SUPPLIED PASSAGE:
****************************************
The World Bank's launch in late November of a five-year action plan for fighting the HIV/AIDS pandemic in Africa is emblematic of the Bank's new direction. The structural adjustment programs are of yesteryear.
Less controversial campaigns are becoming more common and economic strong-arming less frequent. Why the shift? The economies of some former Bank recipient countries have improved, loans repaid, and Bank presence ushered out. Venezuela, Bolivia and Ecuador have done as much, even creating a Bank of the South, launched in early December with four other South American countries.
The split from foreign aid is a significant one, even though western economists doubt that the southern three will survive on their own. Yet, the numbers already look promising and there is precedence for economic stability in foreign aid-free, developing countries.
Take Eritrea. Long an isolationist nation determined to be self-reliant, the country's GDP and income both rose nearly 9 percent in the last ten years, with adult illiteracy dropping by 8.4 percent. Life expectancy, school enrollment and primary school completion rate all increased, while mortality rate dropped substantially. During the same period, Eritrea's ratings on the UN Human Development Index which measures achievement in three dimensions (long healthy life, knowledge and a decent standard of living) rose 9.3 percent.
While Eritrea is no shining star ranking at an unenviable 130th in the HDI, it does challenge the paradigm of dependency, faced by many developing countries, on foreign aid. Its social indicators are improving, slowly but surely, and without the backing of the banks in the west.
Mimicking Eritrea's headstart on self-reliance, Venezuela, Bolivia, Ecuador and most likely others are eager to shrug off what they perceive as the political yoke of foreign aid. They think western aid is frequently aligned with the geopolitical priorities and interests of developed nations.
Not long after the Bank appointed Robert Zoellick and the IMF appointed France's Dominique Strauss-Kahn, South American nations announced their intentions to form the Bank of the South. Now, with December's launch, Argentina, Bolivia, Brazil, Ecuador, Uruguay, Paraguay and Venezuela have staked their self-reliant claim to be free of foreign philanthropy.
****************************************
RECORD SET:
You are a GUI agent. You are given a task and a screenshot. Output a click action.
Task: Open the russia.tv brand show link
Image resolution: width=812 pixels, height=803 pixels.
****************************************
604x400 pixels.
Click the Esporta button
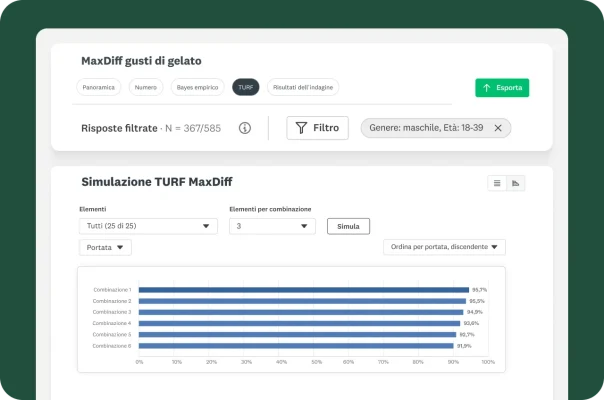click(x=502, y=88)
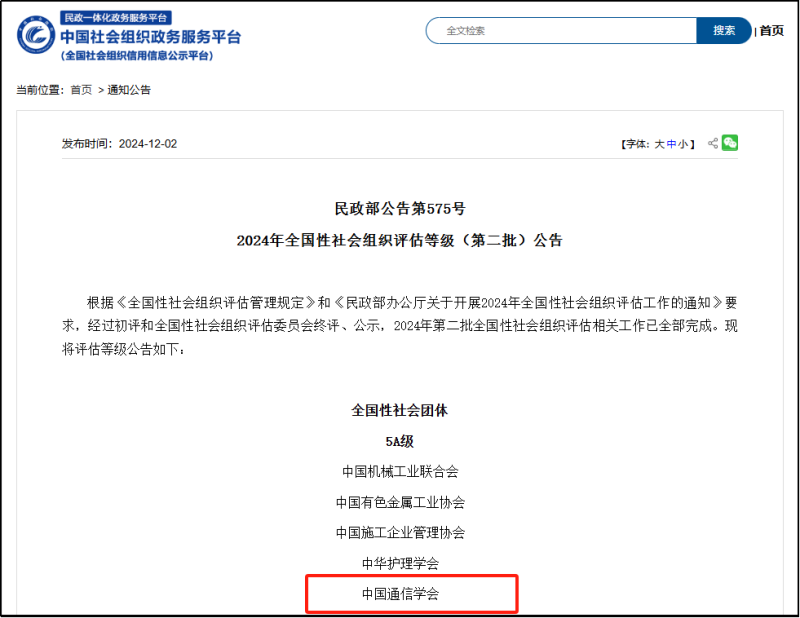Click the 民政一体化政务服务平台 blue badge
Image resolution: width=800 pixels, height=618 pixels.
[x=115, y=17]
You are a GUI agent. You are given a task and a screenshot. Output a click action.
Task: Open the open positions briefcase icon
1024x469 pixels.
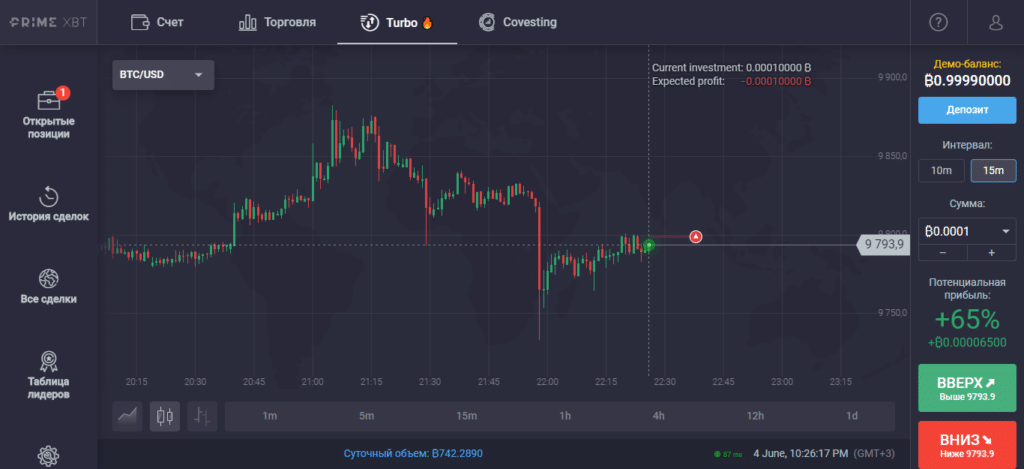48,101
****************************************
QUESTIONS ON THE MATERIAL:
**1.** In the passage on foreign aid, why are Venezuela, Bolivia and Ecuador eager to shrug off foreign aid? Answer in one to three sentences.
**2.** Answer these questions from the passage on foreign aid, one line each:
(a) Where does Eritrea rank on the Human Development Index?
(b) By how much did adult illiteracy in Eritrea drop?
(c) When was the Bank of the South launched?
**3.** Proceed with the passage on foreign aid, picking up after its last sentence.

ANSWERS FOR THE EXERCISE:
**1.** They see foreign aid as a political yoke. They believe western aid is often aligned with the geopolitical priorities and interests of developed nations.

**2.**
(a) 130th
(b) 8.4 percent
(c) In early December

**3.**
How the south will fare is yet to be seen. Venezuela's 2008 budget allocates 46 percent to the social sector with special attention to health, education, food aid, land reform, affordable housing, micro credit and job training. These are sectors in which the Bank and the IMF traditionally focused on.
Some economists see this as serious socialism. How dare Venezuela's President Hugo Chavez funnel oil and natural gas revenues into the social sector and rebuild the deteriorating infrastructure? How dare Bolivia's President Evo Morales consider an equitable nation-wide distribution of revenues stemming from natural resources? How dare Ecuador's President Rafael Correa decree that 99 percent of extra oil income will be distributed among the people, leaving only one percent for foreign firms?
They dare because they can. With fuel prices crossing $100 a barrel, oil-rich and gas-rich nations are exerting the same power on developed nations that they once did so determinedly on developing nations. The tables have turned and the formerly dependent are less so. And who's to blame them?
HIV/AIDS programs in Africa then for the Bank? With the pandemic on the rise throughout the continent, countries are in weak position to refuse assistance. Self-reliance in Sub-Saharan Africa may be slower to pick up steam than in South America. But don't be surprised if the African continent creates a Bank of its own sometime soon. The Eritrean model may well be worth mimicking.
Michael Shank is an analyst with George Mason University's Institute for Conflict Analysis and Resolution. Ami Carpenter is a fulltime instructor at California State University's Program on Negotiation, Conflict Resolution and Peacebuilding.